Direct Laser Interference Patterning for Wettability Modification and Bubble Nucleation on Conventional and Additively Manufactured Metals

In addition to surface chemistry, surface roughness plays a critical role regarding wettability and solid-liquid as well as solid–gas interactions. Additive manufacturing produces substrates with unique characteristics (such as inherent roughness and porosity) that differ significantly from those of conventionally fabricated materials. In this study, conventionally manufactured Ti64 and stainless steel 316L substrates are compared with additively manufactured stainless steel 316L in their as-fabricated state, as well as after the application of direct laser interference patterning to introduce additional micro- and nanostructures.

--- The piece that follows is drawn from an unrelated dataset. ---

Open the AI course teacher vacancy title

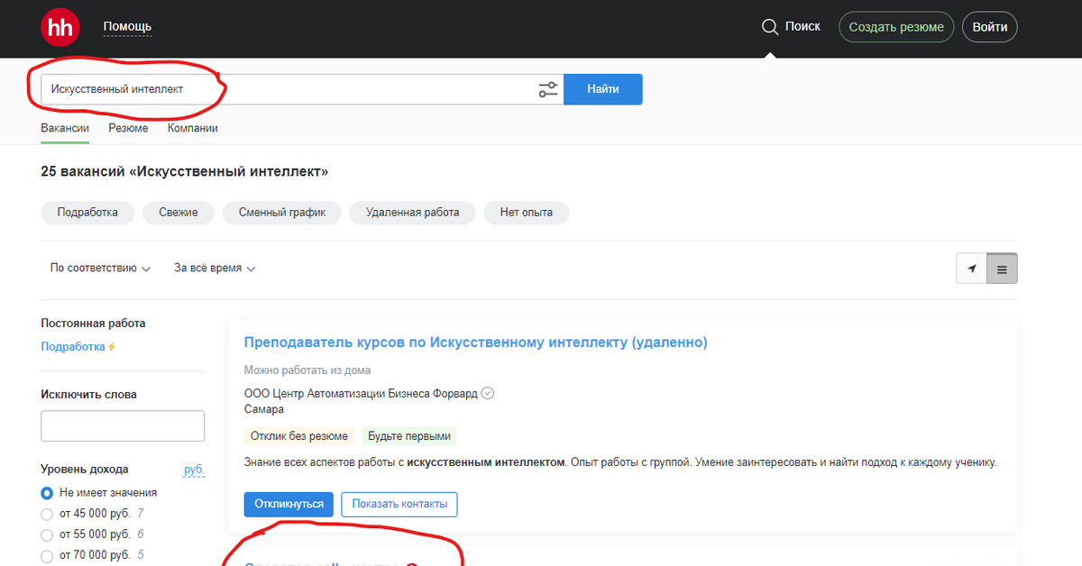(x=475, y=342)
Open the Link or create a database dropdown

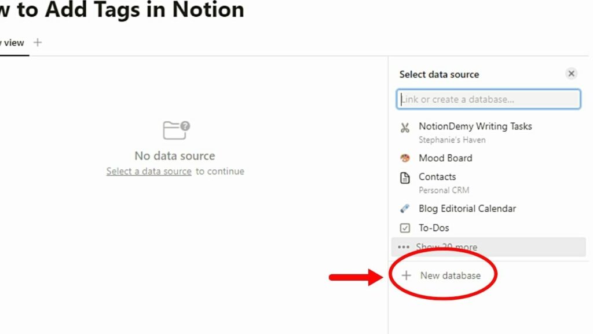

Surface morphology and topography are characterized using confocal microscopy and scanning electron microscopy. Wettability development is evaluated after storage in ambient air and aqueous environments, and the observed behaviors are correlated with different wetting states. Furthermore, the influence of these wetting states on bubble dynamics in O2-oversaturated aqueous solutions is investigated. The results indicate that the intrinsic roughness of AM substrates significantly enhances gas nucleation, primarily due to increased surface area and the presence of Harvey nuclei. Additional laser structuring by direct laser interference patterning not only increases the surface area but also oxidizes the surface and can induce rapid changes in surface chemistry, thereby affecting solid-gas interactions. Notably, the laser treatment of Ti64 substrates led to the formation of surfaces with very high water contact angles, characterized by the rose petal wetting regime. Despite the apparent superhydrophobic character, these surfaces did not promote solid-gas interactions. Other obtained wetting states turned out to be more beneficial for enhancing bubble nucleation. This work underscores the complex interplay between surface topography and chemical modification in achieving specific wetting states and highlights their collective impact on solid–gas interfacial phenomena.